トムは腹を立てていました。夏休みは弟のピーターと庭のリンゴの木の枝と枝の間に家を作ろうと前々から計画していたのに、ピーターははしかにかかり、トムはうつらないようにするために、アランおじさんとグウェンおばさんの家に行かなければならなくなったのです。アランおじさんたちが住んでるのは、庭のないアパート。万が一はしかにうつっていた時のために外に出ることもできず、友達もおらず、トムは日々退屈しきっていました。運動不足で夜も寝られなくなってしまったトムは、毎晩のように時計の打つ音を数えるのが習慣となります。古い置時計は、打つ音の数を間違えてばかり。しかしそんなある晩、夜中の1時に時計が13回打ったのです。夜の静けさに何かを感じたトムは、こっそりベッドから抜け出します。(「TOM'S MIDNIGHT GARDEN」高杉一郎訳)

子供の頃に何度も繰り返して読んだ本。いわゆるタイム・ファンタジーです。間違えて13回打つ古時計、その時にだけ現れる庭園、そしてハティという名の少女。昼間はがらくたばかりが置かれている狭苦しい汚い裏庭があるだけの場所に、広い芝生と花壇、木々や温室のある庭園が広がっているのです。その庭園での遊びの楽しいことといったら…! ハティの秘密の場所を教えてもらったり、弓矢を作ったり、リンゴの木の中に家を作ったり。そして冬は川でスケート。退屈だったはずの夏休みが、わくわくする真夜中の冒険に一変してしまいます。そしてトムはヴィクトリア時代の英国の暮らしを垣間見たり、時とは何なのか、ということを考えることになります。
しかし楽しい冒険も、じきに終わりを告げることになります。それはピーターのはしかも治り、アランおじさんの家にいられる日々も残りわずかになってしまうせい。しかしそれ以上に庭園での生活が大きく変わってしまうのです。最初は小さかったハティが、いつしか大人の女性になっていたと気づくところは本当に切ないですね。しかもそのことに気づかされるのは、他人の目を通してなのですから。しかし最後に彼女の名前を叫んだ時、きちんとその声が届いていたというのがなんとも嬉しいところ。年齢差を越えた2人の邂逅には胸が温まります。子供の頃はやはりトム視点で読んでいたと思いますし、大人になった今もそうなのですが、トムだけでなく、かなりハティに感情が入っていたかもしれません。読む年齢に応じて、その経験値に応じて、新たな感動をくれる本です。
フィリパ・ピアスは自然豊かな田舎町に生まれ,ケンブリッジ大学の修士まで進んだ知性派なのだそう。ここに描かれる庭園は、確かに自然の中での暮らしを知っている人によるものですし、大人になって改めて読んで感心するのは、この構成の素晴らしさ。計算されつくした論理的構成なのですね。
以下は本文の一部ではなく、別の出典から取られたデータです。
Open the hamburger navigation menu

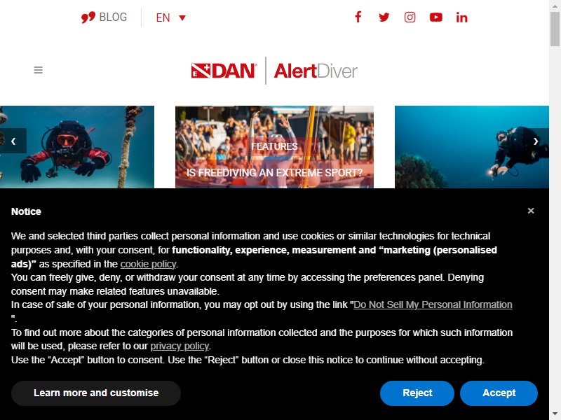39,70
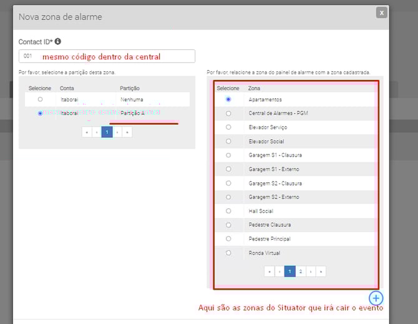Click next page arrow in zone pagination
Viewport: 418px width, 324px height.
tap(311, 272)
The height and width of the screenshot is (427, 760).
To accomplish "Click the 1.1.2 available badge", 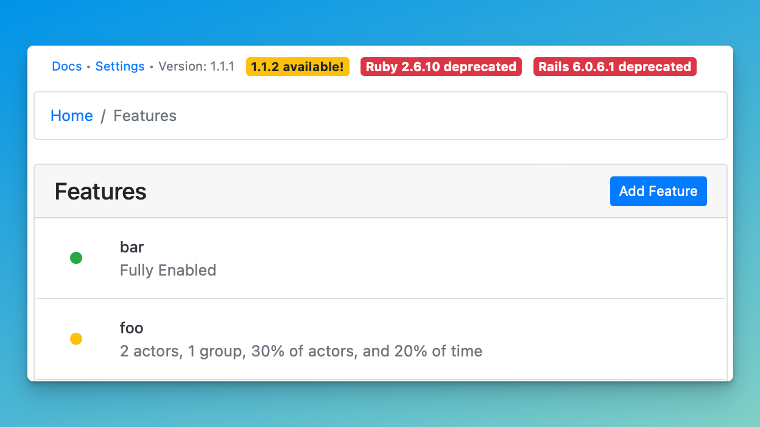I will click(298, 67).
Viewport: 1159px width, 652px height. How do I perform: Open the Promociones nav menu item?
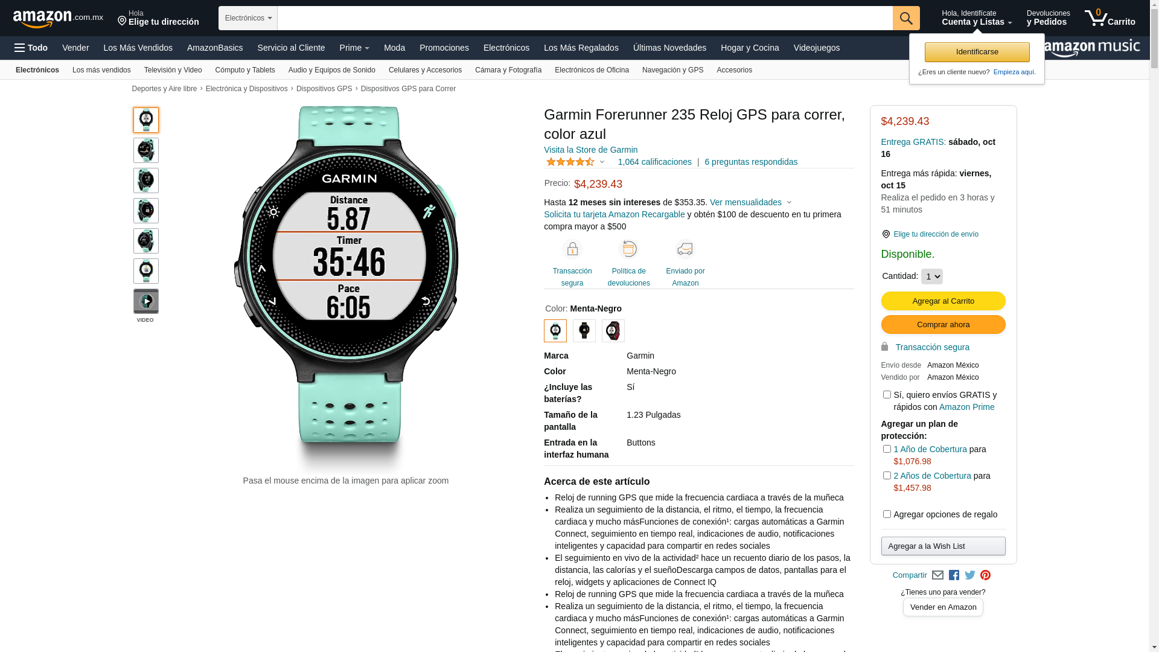(444, 48)
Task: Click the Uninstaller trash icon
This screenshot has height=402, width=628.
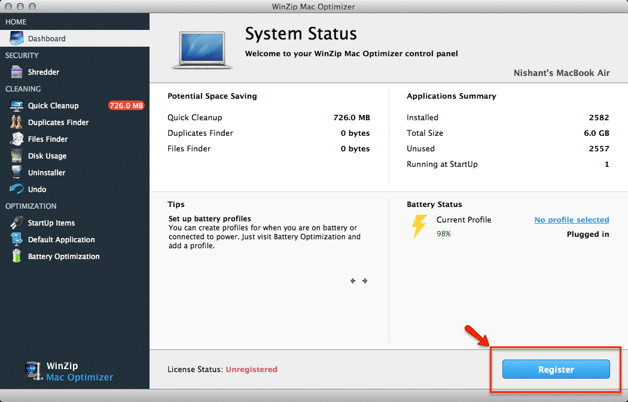Action: click(x=17, y=173)
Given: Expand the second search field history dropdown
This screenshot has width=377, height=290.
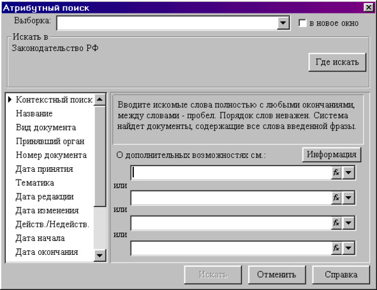Looking at the screenshot, I should [348, 197].
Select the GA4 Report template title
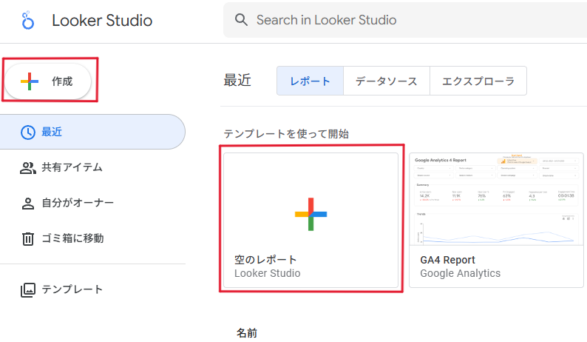This screenshot has height=342, width=587. tap(447, 260)
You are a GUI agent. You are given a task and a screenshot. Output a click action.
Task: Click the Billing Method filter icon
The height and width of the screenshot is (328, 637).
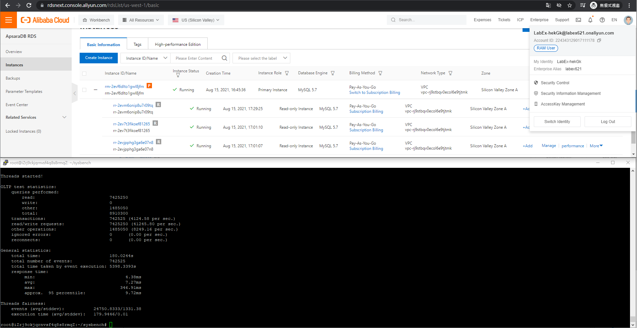pyautogui.click(x=380, y=73)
「真夜中のパーティー」岩波少年文庫(2009年7月読了)★★★★

【よごれディック】…隣の家に住んでいたのは、"よごれディック"。数年前に奥さんに逃げられて以来、ディックは一人暮らしで、母さんに言わせると、ブタ小屋のブタのような暮らしぶりでした。
【真夜中のパーティー】…ハエのせいで目を覚ましたチャーリー。耳にハエが入ったと言っても誰も相手をしてくれず、仕方なく下に下りて水を一杯飲み、何か一口食べようと思うのですが…。
【牧場のニレの木】…モートロックおばあさんの牧場の真ん中に立っていたニレの木から、突然大枝が落ちます。そして2年後また大枝が1つ落ち、さらにもう1つ。ニレの木は切り倒されることに。
【川のおくりもの】…川の中で生きているイシガイを見つけたダンは、それをローリーにあげることに。ローリーが5日後にロンドンに無事に持って帰れるように2人で工夫します。
【ふたりのジム】…ジェイムズ・ヘズロップ老人は孫のジムが大好きで、ジムもジム老人が大好き。耳が遠いジム老人に無口なジム。近所の人たちは「音なしジムと口なしジム」というあだ名をつけます。
【キイチゴつみ】…物を無駄にするのが嫌いな父さんの発案で、キイチゴ摘みに出かけることに。行ったのは父さん、ヴァル、ピーター、隣のターナーさんの子供2人の計5人。
【アヒルもぐり】…大きな池でアヒルもぐりを練習しているのは、デブなのでソーセージと呼ばれている「ぼく」。コーチがレンガを投げ、池の底までもぐり、レンガをつかまえて戻るのです。
【カッコウ鳥が鳴いた】…素晴らしい午後を過ごす予定だったのに、お隣のルーシーにつかまってしまったパット。仕方なくルーシーも連れて行くことに。(「WHAT THE NEIGHBOURS DID AND OTHER STORIES」猪熊葉子訳)

どれもごく普通の日常から始まる物語。特に不思議なことが起きるわけでもなく、日常のさりげない出来事と共に子供たちの思いが切り取られている作品群。しかしそれがとても鮮やかなのです。真夜中のパーティーが親にばれないように工夫する姉弟たち、ついついニレの木を倒してしまった少年たち、貴重なイシガイを川に隠す少年たち、せっかく摘んだキイチゴを無駄にしてしまい、怒る父親から逃げ出す少女、レンガの代わりにブリキの箱を拾った少年…。特に印象に残ったのは、「川のおくりもの」で、川の底に潜りこもうとするイシガイを見ながら密かに逡巡するダンの姿でしょうか。これは本当に、ダンと一緒になってドキドキしてしまいます。「カッコウ鳥が鳴いた」で、兄のようなパットが大人たちに糾弾されるのに憤慨した小さなルーシーの反撃も良かったですね。溜飲が下がります。そして、「アヒルもぐり」で、間違えてブリキの箱を拾ってきた少年のあの達成感や充実感! 読んでいるその時には、それほど大した物語には思えないのですが、後から考えると印象的な場面がとても多かったことに気づかされるような、深みのある短編集でした。